Veja como são as coisas…
link para a notícia no STJ
STJ julga processo em que um desembargador (ou seja, um juiz de segunda instância) aposentado pede indenização contra o Correio Braziliense. Ganhou o processo. A indenização foi fixada (não sei em quanto) estabelecendo-se a incidência de juros de mora a partir da (provavelmente, mas não com certeza) citação.
O Desembargador não recorreu deste ponto da decisão! Para qualquer aluno do segundo ano do curso de Direito está claro, então, que a questão não recorrida transita em julgado.
Masssss… o STJ alterou a data de incidência do juros de mora, jogando-a para trás, a partir do evento danoso (o que é, do ponto de vista do direito material, a decisão correta, sem dúvida…)
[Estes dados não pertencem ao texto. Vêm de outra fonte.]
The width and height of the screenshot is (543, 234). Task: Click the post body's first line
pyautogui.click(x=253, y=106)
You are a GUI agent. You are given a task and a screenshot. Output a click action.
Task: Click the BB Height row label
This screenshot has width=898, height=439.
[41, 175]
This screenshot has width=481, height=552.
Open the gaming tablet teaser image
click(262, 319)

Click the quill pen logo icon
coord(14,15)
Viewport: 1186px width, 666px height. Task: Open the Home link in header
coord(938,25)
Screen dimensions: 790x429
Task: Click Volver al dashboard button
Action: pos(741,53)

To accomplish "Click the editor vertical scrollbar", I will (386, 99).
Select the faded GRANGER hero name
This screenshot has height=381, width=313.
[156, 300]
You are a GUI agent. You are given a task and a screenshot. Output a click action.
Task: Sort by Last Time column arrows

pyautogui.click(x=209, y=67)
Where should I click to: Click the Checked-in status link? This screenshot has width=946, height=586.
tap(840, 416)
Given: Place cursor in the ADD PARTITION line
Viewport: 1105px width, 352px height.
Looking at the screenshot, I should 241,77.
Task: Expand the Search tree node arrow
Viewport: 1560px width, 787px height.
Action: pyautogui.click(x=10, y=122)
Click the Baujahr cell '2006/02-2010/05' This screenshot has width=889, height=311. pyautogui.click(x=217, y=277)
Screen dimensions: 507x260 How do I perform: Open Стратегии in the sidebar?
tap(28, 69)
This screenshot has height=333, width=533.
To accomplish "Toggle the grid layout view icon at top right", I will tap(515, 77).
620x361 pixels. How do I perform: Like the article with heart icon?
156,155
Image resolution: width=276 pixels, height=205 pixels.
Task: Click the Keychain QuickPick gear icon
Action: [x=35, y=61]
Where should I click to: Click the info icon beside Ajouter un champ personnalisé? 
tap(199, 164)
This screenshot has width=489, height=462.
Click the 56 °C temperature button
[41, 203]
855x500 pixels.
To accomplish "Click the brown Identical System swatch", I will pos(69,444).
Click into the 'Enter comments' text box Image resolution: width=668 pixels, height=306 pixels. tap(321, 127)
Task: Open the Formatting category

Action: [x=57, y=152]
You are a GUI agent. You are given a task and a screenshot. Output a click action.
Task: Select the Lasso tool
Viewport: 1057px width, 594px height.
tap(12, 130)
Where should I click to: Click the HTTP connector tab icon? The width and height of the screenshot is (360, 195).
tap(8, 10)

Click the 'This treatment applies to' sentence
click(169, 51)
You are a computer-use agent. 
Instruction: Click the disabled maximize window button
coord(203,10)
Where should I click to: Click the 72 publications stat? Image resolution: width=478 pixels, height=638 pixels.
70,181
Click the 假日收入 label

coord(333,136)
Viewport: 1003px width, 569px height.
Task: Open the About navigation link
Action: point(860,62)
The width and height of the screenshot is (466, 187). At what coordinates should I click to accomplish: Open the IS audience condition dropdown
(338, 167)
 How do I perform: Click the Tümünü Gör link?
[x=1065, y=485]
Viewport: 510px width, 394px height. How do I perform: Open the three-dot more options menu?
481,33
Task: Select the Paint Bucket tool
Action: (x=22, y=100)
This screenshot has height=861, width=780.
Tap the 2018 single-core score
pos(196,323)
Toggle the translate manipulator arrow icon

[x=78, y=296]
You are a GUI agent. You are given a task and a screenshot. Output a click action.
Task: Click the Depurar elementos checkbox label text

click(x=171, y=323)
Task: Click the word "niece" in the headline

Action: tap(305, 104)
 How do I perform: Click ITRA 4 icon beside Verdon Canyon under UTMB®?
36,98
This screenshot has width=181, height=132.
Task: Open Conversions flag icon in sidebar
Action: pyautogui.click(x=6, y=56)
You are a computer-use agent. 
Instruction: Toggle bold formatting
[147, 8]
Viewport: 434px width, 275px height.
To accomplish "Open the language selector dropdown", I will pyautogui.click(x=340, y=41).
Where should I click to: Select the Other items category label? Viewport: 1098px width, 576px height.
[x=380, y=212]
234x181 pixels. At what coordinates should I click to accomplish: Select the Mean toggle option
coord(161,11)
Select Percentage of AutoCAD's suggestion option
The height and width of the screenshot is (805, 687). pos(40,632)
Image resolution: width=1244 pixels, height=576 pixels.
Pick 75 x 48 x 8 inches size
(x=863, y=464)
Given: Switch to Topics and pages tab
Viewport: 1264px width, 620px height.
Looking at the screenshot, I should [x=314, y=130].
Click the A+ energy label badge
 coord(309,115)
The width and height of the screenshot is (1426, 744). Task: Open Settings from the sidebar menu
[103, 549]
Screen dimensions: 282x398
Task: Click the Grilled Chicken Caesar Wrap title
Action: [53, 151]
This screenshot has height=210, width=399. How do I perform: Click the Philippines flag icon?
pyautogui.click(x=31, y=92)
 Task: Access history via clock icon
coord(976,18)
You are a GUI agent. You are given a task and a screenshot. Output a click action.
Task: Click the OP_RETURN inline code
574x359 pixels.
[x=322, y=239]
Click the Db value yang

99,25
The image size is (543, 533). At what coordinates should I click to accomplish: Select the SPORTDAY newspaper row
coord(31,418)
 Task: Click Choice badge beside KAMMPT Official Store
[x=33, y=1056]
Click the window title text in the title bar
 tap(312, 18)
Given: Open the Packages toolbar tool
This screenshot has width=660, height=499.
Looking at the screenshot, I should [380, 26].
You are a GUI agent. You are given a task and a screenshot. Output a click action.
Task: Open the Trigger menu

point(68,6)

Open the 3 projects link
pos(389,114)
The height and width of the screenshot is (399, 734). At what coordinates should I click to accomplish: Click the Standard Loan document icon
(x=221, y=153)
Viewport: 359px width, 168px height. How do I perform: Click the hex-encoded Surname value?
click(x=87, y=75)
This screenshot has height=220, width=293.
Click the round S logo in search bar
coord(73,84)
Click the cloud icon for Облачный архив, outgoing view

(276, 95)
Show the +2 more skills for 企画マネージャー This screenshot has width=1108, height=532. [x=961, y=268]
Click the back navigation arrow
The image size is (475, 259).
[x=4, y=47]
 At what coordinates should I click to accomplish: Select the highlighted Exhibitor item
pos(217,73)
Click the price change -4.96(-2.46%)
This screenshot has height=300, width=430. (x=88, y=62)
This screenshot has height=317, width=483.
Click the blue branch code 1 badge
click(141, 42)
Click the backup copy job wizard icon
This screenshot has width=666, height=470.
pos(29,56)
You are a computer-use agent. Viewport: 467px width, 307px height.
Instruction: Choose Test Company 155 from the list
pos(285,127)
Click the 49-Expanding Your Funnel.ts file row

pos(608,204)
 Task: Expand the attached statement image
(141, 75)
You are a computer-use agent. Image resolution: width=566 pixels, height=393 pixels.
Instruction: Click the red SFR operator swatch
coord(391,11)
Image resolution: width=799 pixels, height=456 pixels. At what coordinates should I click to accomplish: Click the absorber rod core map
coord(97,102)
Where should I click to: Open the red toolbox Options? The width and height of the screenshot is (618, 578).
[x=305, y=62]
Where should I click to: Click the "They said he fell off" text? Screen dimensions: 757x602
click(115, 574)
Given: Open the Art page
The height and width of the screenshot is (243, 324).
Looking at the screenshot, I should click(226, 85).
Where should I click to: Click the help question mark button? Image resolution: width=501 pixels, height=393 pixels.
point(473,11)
O Correio recorre – claro! – contra uma decisão que altera a decisão anterior sem que a parte tenha pedido!
O que o STJ alega??? Alguém advinha???
Cláriu, meu cário Creison! Juros de mora é uma “questão de ordem pública” – você deve fazer a leitura com um tom de professor sério falando devagar e em tom grave.
HEIN!?!?!?!?!? Péraí… Juros, dinheiro, partes maiores e capazes… Como assim questão de ordem pública??? O dinheiro de uma pessoa maior e capaz é, por excelência, o exemplo de direito disponível!!! O cara, digo, o senhor desembargador, digo, o advogado do senhor desembargador, não recorreu!!!
Embora (como disse acima em um parênteses anterior) a decisão seja acertada do ponto de vista do direito material, do ponto de vista do direito processual é uma lástima. Ele, como desembargador, sabe muito bem que se você não recorre de uma decisão que versa sobre direito disponível, já era, perdeu playboy.
Mas quem tem a caneta escreve… Sacumé, né…
Você, ser humano normal, achou mesmo que eles, ministros do STJ, podendo dizer que podem mudar a decisão a hora que quiserem, vão querer dizer que não podem???